As we sit here, Rodriguez is the Red Sox' ace. There is no doubt about. The numbers -- 4-0, 3.52 ERA -- back it up. The image does the same.

Understand this: Since 2019, the Red Sox are 30-8 on days Rodriguez pitches. That's 30-8!

So, let's play this out ... What if the Red Sox don't make their move and let Rodriguez gets to free agency. If they wait to show their legitimate interest at that point, it's going to take an even bigger chunk out of Chaim Bloom's ability to spend elsewhere. (Note: Theo saved the team about $60 million by signing Beckett when he did.)

If Rodriguez does walk, how are you going to replace him?

The Red Sox will still have such serviceable pieces as Nathan Eovaldi, Nick Pivetta, Tanner Houck, with Garrett Richards, Martin Perez and Connor Seabold possibly serving as legitimate pieces of the puzzle. There will also be the wild card that is Garrett Whitlock.

But none are the types who can currently be counted on to the level Rodriguez is leaned on.

Another free agent? Good luck with that. It's a subpar class full of 30-somethings.

And it certainly doesn't seem like the Red Sox want to go the route of trading their cream-of-the-crop minor leaguers to fill this spot, hence passing on the likes of Blake Snell.

Maybe Rodriguez is taking the Mookie Betts approach and digging in, more than willing to bet on himself rather than soak in the security that would come with locking in on an extension.
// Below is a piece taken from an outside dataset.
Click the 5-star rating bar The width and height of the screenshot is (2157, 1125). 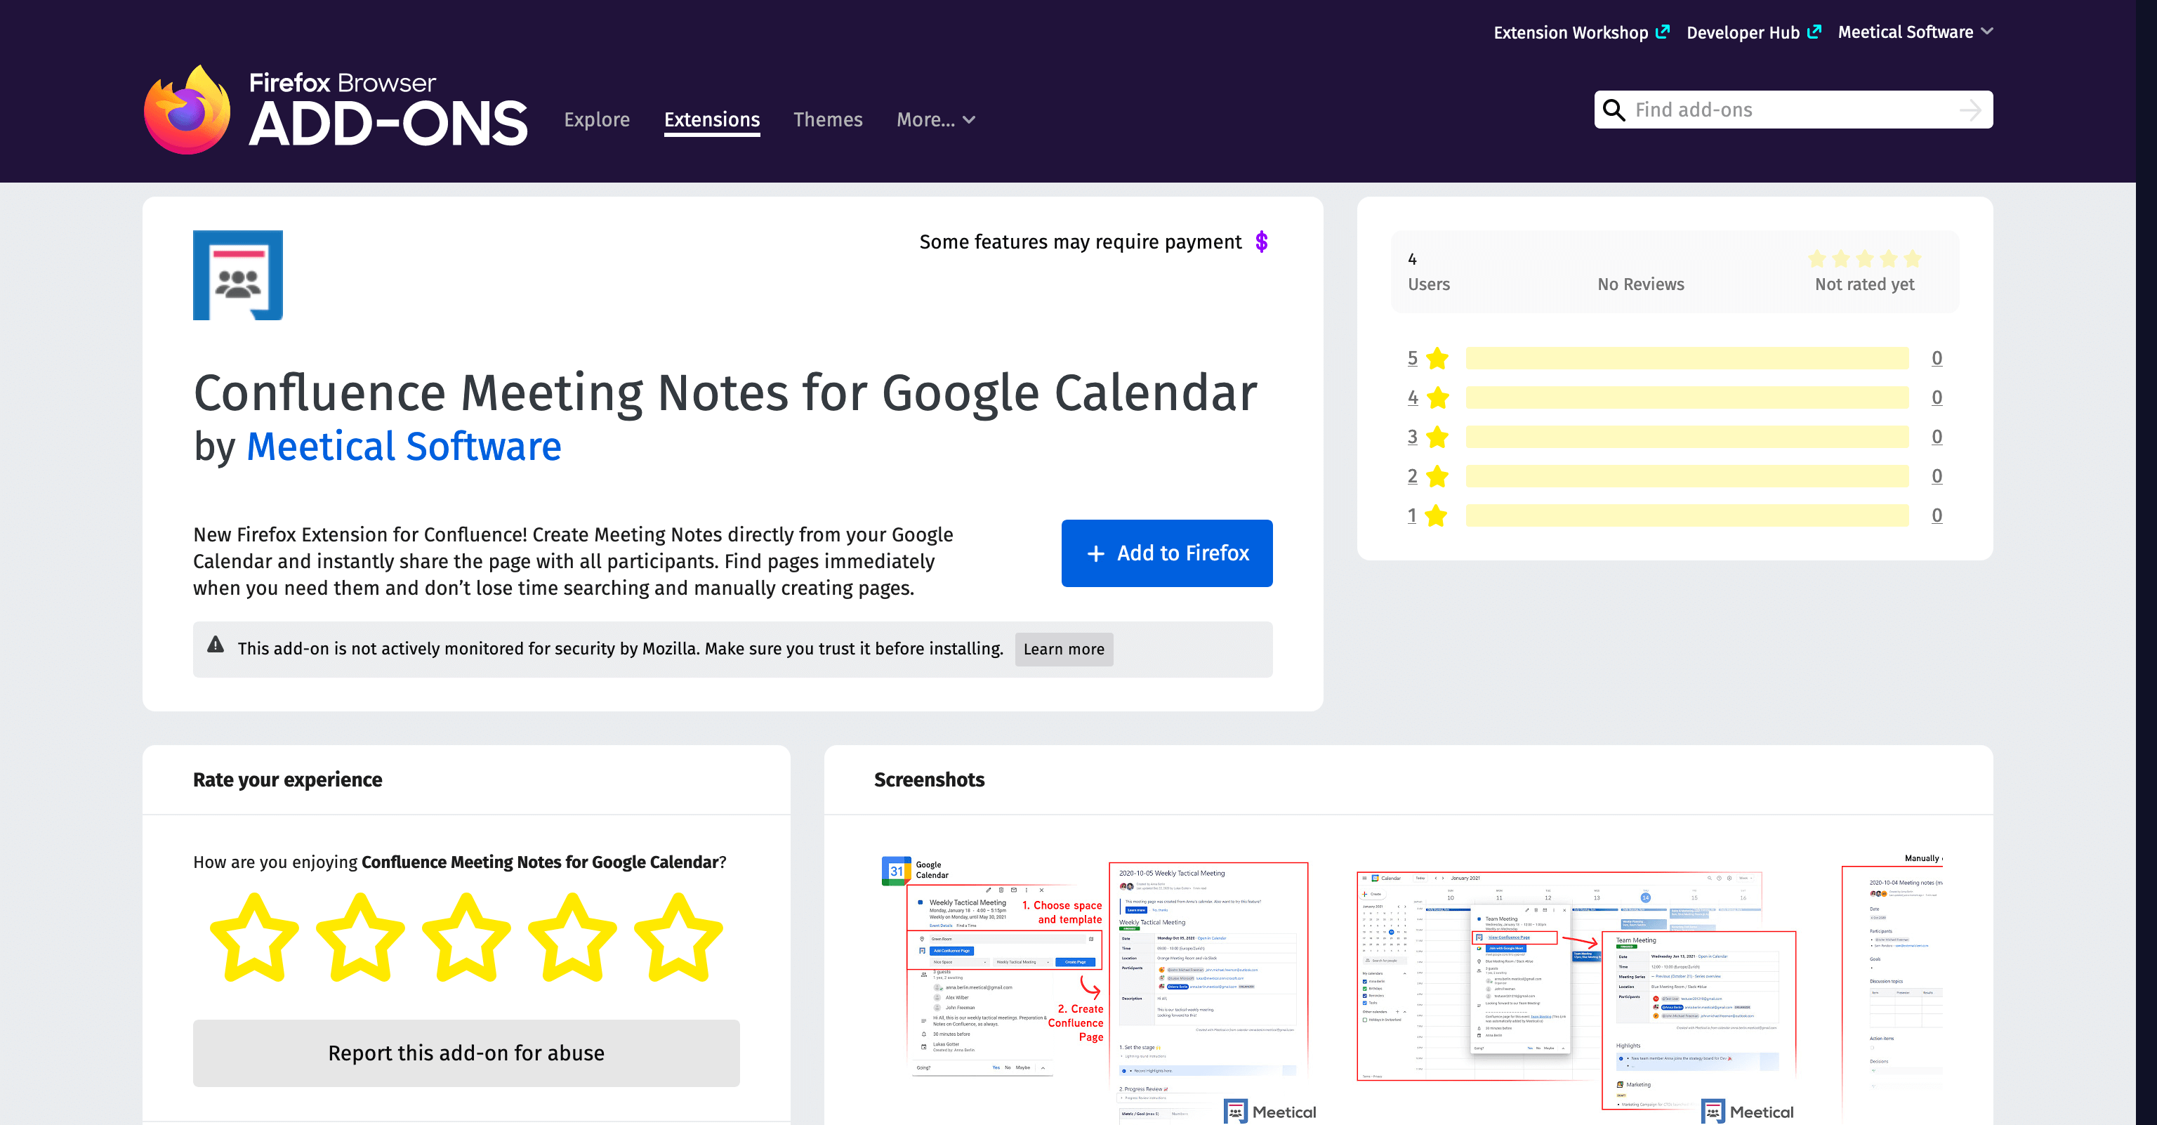[1686, 359]
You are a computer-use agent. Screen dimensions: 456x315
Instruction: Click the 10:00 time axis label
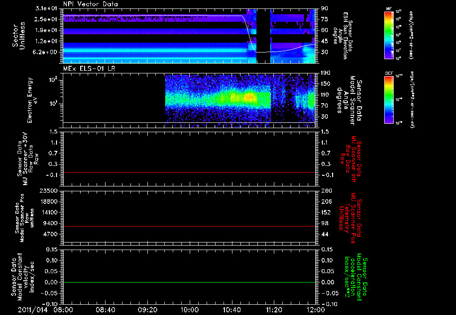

In that case, so be it.

But considering Rodriguez's age, ability, performance, and willingness to take the good and the bad of Boston, this would seem to be best-foot-forward time for the Red Sox.

“I mean, I'm all the way back already," Rodriguez said. "From the first start of the season, every time I go out there, I feel like I’m all the way back. Like I said, today was one of those days you don’t feel that much power on your fastball but the command was there and it was great to have it.”